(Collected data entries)
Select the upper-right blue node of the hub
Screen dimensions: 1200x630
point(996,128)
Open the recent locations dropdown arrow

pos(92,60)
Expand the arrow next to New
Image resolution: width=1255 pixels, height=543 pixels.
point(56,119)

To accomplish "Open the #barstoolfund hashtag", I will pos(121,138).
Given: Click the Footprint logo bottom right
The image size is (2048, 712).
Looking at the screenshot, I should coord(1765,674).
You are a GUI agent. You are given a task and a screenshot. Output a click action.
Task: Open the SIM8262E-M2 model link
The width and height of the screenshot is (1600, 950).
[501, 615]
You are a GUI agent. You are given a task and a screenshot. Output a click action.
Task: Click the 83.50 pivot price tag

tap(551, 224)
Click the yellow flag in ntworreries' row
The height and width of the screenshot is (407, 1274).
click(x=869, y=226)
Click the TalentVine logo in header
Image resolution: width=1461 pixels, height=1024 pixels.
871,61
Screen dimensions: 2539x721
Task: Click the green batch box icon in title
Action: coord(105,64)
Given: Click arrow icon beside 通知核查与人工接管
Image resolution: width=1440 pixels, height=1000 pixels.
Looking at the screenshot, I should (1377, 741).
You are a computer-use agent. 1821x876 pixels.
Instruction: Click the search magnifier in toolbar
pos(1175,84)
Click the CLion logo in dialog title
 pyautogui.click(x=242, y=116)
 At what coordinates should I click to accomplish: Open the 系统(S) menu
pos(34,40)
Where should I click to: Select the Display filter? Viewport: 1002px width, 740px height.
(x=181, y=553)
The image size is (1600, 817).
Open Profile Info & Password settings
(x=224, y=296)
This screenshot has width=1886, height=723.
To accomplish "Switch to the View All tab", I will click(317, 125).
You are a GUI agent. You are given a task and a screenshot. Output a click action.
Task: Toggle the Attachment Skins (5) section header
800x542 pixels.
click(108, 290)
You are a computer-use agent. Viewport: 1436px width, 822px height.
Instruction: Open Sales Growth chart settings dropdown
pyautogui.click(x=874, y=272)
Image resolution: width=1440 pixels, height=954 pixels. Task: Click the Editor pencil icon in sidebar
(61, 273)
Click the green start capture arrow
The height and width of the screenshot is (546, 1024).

Required action
Looking at the records above, return exactly the lines from the line with "Task: Click the 83.50 pivot price tag" to the line with "You are a computer-use agent. 1821x876", both ends included.

Written solution
Task: Click the 83.50 pivot price tag

tap(551, 224)
Click the yellow flag in ntworreries' row
The height and width of the screenshot is (407, 1274).
click(x=869, y=226)
Click the TalentVine logo in header
Image resolution: width=1461 pixels, height=1024 pixels.
871,61
Screen dimensions: 2539x721
Task: Click the green batch box icon in title
Action: coord(105,64)
Given: Click arrow icon beside 通知核查与人工接管
Image resolution: width=1440 pixels, height=1000 pixels.
Looking at the screenshot, I should (1377, 741).
You are a computer-use agent. 1821x876 pixels.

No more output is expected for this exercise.